> [What is required] Your answer should be each line of the entries that contains the word "price", copied in full.
== Segment start ==
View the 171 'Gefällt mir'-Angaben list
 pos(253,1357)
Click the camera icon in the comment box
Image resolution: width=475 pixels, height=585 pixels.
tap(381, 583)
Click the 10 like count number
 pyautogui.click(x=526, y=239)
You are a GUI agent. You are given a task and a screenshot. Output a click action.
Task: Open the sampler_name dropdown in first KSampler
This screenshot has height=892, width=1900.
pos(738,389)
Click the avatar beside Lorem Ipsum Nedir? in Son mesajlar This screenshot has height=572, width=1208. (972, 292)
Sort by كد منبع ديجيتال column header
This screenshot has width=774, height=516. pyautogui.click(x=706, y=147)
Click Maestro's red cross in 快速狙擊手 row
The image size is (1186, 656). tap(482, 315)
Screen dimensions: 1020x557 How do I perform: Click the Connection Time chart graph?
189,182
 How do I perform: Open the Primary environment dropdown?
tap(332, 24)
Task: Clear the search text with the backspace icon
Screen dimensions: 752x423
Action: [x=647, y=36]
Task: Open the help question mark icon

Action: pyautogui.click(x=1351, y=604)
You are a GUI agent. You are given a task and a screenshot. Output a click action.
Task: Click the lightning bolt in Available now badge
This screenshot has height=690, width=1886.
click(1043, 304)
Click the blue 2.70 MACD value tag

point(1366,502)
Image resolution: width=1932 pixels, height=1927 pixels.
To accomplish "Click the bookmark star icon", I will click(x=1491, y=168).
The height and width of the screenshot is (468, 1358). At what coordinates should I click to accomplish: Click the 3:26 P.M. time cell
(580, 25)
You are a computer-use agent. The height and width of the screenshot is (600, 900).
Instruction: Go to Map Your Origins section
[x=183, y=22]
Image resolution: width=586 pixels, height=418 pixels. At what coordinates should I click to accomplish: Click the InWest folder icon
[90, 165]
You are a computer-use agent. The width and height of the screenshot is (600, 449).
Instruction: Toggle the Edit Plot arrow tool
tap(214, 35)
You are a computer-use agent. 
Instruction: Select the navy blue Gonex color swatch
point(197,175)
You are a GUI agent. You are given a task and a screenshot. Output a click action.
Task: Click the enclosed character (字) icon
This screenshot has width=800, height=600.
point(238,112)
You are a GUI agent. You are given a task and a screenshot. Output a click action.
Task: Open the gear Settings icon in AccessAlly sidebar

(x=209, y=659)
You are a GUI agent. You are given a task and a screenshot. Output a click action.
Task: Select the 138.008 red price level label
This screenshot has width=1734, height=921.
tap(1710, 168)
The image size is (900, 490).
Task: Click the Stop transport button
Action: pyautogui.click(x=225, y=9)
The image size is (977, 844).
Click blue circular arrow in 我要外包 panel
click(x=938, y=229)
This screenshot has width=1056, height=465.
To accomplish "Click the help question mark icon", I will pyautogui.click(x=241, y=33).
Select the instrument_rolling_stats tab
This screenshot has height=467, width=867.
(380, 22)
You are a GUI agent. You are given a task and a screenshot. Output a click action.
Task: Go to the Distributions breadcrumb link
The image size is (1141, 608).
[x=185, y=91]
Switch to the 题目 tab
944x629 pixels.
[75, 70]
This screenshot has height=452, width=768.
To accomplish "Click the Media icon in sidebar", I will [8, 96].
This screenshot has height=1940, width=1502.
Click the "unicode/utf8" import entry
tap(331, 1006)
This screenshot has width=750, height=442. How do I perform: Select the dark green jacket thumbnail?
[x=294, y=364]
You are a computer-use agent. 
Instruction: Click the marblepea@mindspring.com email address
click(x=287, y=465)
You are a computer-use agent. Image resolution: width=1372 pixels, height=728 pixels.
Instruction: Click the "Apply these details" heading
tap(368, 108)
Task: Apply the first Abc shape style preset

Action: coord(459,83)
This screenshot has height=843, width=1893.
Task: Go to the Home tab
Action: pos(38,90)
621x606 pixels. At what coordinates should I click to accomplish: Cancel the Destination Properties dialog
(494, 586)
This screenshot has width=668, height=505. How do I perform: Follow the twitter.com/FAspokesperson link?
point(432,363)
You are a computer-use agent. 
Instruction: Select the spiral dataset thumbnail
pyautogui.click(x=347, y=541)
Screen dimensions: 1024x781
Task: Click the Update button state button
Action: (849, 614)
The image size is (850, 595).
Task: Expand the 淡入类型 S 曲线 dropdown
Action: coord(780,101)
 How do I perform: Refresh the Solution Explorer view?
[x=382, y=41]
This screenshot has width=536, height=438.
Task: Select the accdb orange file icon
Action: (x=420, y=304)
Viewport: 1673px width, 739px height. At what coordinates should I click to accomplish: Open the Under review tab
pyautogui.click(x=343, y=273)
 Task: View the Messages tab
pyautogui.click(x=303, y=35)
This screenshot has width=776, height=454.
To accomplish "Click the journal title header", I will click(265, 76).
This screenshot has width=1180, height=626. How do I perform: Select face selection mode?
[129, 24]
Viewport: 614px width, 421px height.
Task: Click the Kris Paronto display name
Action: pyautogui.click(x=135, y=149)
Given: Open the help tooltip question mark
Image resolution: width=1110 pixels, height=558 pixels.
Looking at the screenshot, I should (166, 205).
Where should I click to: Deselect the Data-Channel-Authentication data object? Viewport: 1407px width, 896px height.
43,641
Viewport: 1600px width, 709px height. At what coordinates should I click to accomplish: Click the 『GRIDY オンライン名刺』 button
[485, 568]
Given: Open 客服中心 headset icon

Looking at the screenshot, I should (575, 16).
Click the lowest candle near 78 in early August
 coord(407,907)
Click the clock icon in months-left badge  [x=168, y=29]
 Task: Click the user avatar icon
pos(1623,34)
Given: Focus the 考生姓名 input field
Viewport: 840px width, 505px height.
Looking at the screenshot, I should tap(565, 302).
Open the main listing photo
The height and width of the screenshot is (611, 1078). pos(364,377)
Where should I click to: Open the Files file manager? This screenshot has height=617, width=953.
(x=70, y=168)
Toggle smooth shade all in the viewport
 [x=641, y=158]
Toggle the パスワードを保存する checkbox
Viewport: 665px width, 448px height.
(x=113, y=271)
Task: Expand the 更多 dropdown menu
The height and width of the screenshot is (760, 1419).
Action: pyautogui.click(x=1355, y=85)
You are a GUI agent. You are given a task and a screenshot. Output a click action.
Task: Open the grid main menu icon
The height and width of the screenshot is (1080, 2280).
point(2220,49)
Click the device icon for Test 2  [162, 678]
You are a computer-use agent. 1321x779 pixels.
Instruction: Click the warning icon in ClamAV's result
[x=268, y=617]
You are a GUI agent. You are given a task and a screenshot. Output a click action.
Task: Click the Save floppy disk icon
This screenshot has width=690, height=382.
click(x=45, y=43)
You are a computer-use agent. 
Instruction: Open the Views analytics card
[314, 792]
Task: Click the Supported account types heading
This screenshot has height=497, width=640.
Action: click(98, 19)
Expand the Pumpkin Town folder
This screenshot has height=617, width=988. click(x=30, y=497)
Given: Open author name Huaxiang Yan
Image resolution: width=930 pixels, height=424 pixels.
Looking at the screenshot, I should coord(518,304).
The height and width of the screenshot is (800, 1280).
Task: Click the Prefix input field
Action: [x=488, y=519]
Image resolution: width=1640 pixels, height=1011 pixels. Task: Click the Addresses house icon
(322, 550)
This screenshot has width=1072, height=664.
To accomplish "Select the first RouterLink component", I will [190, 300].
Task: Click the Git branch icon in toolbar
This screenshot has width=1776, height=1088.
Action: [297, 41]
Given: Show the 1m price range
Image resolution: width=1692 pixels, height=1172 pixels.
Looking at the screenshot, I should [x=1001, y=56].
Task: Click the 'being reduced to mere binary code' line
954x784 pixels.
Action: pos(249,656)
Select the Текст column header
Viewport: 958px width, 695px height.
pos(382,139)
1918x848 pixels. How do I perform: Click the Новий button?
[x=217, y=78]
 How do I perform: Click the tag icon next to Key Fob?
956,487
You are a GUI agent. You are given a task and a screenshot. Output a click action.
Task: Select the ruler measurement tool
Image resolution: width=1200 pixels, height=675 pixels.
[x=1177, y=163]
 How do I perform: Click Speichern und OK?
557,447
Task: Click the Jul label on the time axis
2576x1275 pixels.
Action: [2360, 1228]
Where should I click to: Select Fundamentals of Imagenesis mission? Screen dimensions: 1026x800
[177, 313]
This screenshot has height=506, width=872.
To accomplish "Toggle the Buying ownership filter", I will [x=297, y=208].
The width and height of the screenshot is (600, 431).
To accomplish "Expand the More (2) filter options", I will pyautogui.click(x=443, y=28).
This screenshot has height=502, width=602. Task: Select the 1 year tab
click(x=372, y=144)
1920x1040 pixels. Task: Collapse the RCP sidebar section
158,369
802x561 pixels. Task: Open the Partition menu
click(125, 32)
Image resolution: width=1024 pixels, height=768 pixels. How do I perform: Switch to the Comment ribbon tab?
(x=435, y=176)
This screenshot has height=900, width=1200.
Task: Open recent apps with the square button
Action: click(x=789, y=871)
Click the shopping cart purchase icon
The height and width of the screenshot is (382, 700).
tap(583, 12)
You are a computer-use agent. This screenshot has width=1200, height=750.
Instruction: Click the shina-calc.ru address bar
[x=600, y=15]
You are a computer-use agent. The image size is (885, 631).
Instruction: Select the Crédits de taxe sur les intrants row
== Segment end ==
> [Exercise result]
Task: Select the 138.008 red price level label
Given: Show the 1m price range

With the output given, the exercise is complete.